[Dataset entries]
==========

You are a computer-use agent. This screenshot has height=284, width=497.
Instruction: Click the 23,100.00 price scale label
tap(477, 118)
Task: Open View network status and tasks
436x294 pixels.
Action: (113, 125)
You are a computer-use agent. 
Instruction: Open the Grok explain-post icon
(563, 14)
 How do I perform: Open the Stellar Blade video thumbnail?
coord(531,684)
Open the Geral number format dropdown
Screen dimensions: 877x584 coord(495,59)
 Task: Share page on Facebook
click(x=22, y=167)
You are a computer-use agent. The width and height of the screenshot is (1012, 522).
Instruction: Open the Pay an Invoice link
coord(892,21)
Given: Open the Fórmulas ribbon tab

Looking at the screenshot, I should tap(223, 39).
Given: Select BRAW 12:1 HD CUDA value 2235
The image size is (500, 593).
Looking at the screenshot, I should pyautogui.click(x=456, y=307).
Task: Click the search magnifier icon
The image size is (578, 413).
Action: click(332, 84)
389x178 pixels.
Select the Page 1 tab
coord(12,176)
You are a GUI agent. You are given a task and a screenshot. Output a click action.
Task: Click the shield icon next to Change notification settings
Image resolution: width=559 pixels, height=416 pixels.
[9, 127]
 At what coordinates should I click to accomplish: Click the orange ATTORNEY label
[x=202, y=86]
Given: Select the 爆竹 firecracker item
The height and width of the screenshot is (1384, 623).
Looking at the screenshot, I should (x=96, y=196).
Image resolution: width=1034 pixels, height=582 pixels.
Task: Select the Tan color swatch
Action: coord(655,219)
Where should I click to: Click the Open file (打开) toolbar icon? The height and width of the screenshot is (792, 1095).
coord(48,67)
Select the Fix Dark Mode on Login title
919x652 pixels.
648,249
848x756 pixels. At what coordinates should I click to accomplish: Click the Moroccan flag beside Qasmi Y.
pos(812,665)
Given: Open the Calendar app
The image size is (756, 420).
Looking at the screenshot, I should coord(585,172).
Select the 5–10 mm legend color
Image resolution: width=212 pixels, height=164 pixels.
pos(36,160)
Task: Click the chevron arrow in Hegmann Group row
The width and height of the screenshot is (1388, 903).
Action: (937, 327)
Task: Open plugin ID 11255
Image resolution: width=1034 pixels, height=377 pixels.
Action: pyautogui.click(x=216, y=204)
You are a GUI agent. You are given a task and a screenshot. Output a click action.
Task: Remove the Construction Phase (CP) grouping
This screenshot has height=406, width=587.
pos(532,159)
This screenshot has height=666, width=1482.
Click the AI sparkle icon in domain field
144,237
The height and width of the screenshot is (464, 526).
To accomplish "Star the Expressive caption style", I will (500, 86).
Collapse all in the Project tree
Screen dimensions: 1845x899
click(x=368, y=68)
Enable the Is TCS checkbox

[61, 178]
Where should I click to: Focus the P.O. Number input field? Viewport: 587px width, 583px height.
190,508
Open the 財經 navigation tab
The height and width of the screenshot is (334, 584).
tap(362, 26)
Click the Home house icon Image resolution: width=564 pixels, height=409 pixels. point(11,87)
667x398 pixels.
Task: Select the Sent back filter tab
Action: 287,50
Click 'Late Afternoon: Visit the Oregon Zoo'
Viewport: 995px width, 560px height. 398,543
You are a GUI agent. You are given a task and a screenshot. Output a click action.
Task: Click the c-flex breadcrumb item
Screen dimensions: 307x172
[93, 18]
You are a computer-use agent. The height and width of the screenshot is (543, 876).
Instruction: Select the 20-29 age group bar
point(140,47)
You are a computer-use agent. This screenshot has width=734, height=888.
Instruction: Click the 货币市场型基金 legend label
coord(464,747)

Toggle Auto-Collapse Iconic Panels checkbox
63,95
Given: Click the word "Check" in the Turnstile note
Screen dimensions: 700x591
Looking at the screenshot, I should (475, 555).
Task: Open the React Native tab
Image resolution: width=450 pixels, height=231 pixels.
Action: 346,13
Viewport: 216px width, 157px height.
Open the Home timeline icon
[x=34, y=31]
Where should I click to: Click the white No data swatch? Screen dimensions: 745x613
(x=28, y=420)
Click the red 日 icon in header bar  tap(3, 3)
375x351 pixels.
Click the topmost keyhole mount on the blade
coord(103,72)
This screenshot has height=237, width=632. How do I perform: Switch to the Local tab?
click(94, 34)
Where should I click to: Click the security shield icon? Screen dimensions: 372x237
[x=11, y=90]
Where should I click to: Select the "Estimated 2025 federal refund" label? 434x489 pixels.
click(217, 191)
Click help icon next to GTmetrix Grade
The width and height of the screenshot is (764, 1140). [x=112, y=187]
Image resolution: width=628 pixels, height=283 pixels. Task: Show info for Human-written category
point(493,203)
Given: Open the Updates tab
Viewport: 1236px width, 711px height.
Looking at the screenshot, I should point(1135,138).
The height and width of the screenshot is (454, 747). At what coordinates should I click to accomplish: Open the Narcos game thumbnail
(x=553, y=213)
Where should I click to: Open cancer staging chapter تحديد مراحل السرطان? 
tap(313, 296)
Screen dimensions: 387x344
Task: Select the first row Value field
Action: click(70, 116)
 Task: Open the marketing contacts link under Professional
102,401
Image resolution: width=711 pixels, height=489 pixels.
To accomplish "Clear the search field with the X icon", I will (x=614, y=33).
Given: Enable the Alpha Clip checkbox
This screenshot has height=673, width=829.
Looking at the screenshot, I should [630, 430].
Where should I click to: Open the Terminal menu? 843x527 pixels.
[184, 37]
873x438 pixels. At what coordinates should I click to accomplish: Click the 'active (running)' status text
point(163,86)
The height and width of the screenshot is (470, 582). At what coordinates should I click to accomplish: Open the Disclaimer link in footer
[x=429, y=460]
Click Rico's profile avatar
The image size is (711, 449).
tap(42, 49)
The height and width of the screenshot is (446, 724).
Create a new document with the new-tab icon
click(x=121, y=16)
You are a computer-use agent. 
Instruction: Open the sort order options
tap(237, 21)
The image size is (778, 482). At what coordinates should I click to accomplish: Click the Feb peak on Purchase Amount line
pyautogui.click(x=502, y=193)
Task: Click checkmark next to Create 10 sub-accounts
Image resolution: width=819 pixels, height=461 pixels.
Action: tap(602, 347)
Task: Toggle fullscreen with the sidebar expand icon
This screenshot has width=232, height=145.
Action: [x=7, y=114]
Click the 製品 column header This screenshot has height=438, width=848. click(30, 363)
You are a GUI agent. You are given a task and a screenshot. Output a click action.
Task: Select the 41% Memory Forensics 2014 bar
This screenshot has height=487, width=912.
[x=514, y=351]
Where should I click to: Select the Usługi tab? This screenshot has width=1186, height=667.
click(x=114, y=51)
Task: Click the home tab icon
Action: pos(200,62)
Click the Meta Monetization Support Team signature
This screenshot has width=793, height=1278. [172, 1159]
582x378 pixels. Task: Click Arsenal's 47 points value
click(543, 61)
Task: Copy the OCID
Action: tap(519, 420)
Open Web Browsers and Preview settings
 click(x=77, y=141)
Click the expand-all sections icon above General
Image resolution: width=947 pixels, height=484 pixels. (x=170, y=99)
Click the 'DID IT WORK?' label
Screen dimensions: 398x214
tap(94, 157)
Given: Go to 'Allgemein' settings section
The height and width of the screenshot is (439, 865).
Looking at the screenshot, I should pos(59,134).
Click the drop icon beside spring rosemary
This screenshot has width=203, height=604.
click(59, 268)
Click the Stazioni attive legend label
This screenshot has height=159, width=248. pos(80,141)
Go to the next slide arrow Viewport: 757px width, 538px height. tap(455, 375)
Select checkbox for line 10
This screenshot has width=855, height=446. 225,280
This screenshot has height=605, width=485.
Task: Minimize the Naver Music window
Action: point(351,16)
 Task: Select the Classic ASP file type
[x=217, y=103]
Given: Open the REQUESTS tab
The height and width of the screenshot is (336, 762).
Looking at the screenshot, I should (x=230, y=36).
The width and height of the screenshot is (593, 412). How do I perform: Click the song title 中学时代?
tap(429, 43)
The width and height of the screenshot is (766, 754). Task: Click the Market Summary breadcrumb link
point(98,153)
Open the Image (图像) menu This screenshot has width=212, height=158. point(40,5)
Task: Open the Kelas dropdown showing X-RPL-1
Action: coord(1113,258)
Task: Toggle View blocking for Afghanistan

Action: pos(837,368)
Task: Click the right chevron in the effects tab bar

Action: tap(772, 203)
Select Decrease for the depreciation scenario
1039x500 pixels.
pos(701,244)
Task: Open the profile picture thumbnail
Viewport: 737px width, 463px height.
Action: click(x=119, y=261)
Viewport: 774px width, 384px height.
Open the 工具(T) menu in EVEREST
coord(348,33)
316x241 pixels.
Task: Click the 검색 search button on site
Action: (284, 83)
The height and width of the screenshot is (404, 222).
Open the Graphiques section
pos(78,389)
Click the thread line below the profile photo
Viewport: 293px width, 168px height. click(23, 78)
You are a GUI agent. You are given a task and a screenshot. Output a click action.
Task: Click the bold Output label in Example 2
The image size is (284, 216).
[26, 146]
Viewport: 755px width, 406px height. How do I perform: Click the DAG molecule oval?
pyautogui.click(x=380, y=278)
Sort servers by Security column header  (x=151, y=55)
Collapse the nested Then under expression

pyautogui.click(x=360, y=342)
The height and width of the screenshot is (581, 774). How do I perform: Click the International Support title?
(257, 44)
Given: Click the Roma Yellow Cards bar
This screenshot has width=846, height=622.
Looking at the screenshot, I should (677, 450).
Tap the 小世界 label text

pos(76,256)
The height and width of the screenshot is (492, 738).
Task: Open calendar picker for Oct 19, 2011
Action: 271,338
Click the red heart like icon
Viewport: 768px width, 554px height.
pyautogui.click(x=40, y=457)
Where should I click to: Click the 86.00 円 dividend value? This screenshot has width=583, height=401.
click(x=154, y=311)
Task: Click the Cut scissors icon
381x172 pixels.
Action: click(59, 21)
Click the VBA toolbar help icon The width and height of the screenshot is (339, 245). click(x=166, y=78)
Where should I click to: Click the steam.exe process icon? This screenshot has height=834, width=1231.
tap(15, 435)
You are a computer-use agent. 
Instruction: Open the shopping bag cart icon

==========

## Instructions to follow
In the records above, collect each line with "item".

## Result for this exercise
Given: Select the 爆竹 firecracker item
Task: Click the c-flex breadcrumb item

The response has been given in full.